**** THE DATA

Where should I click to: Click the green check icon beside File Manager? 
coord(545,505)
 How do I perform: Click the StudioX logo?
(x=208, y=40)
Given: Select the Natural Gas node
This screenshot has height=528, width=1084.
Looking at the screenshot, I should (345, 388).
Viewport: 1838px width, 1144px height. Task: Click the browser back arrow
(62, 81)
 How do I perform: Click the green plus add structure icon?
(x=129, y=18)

********

### TASK
Your answer must be the lines from the one with "Viewport: 1838px width, 1144px" through the last line of the data, repeated exactly and with nothing else.

### THE ANSWER
Viewport: 1838px width, 1144px height. Task: Click the browser back arrow
(62, 81)
 How do I perform: Click the green plus add structure icon?
(x=129, y=18)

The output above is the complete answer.